**RECORDS**:
★ ★ ★ ★ ★

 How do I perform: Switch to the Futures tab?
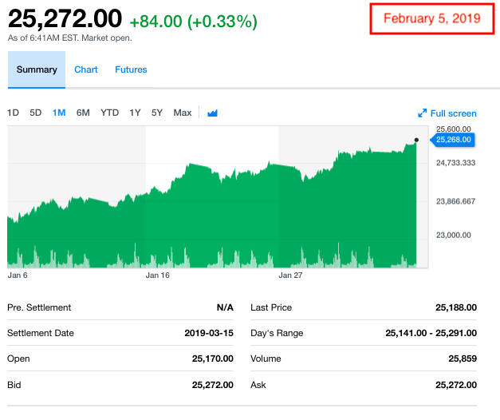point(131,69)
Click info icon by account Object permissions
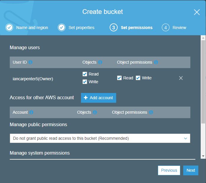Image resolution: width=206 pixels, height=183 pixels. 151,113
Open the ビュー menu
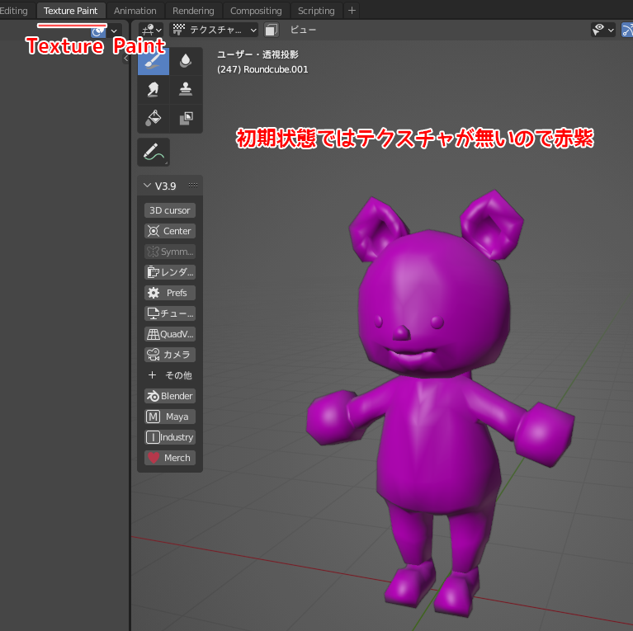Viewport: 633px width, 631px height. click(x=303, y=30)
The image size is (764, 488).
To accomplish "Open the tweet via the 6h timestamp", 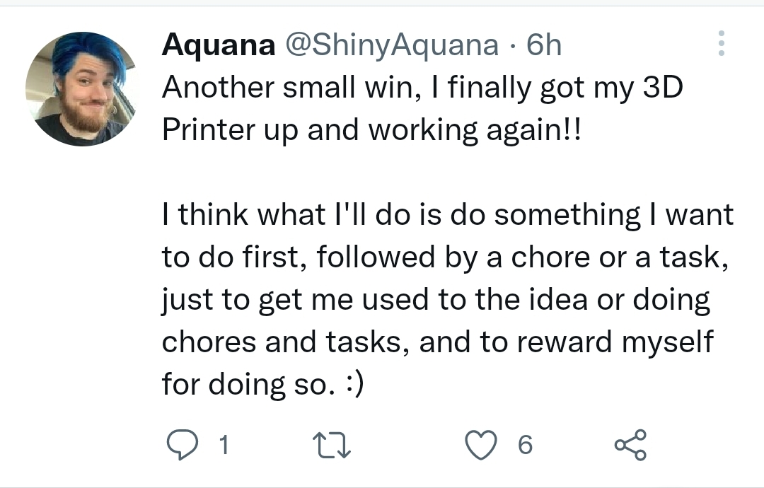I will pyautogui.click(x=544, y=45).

★ ★ ★ ★ ★

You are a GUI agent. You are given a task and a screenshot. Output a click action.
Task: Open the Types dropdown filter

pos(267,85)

★ ★ ★ ★ ★

Please render the lines as a JSON list of strings, one string per line and no blank lines, covering the part that opens with the line containing "How do I perform: Switch to the Futures tab?" and closes with the line containing "Viewport: 633px width, 631px", both included. Leave the pictures out of the answer.

**FINISHED ANSWER**:
[
  " How do I perform: Switch to the Futures tab?",
  "point(131,69)",
  "Click info icon by account Object permissions",
  "Image resolution: width=206 pixels, height=183 pixels. 151,113",
  "Open the ビュー menu",
  "Viewport: 633px width, 631px height. click(x=303, y=30)"
]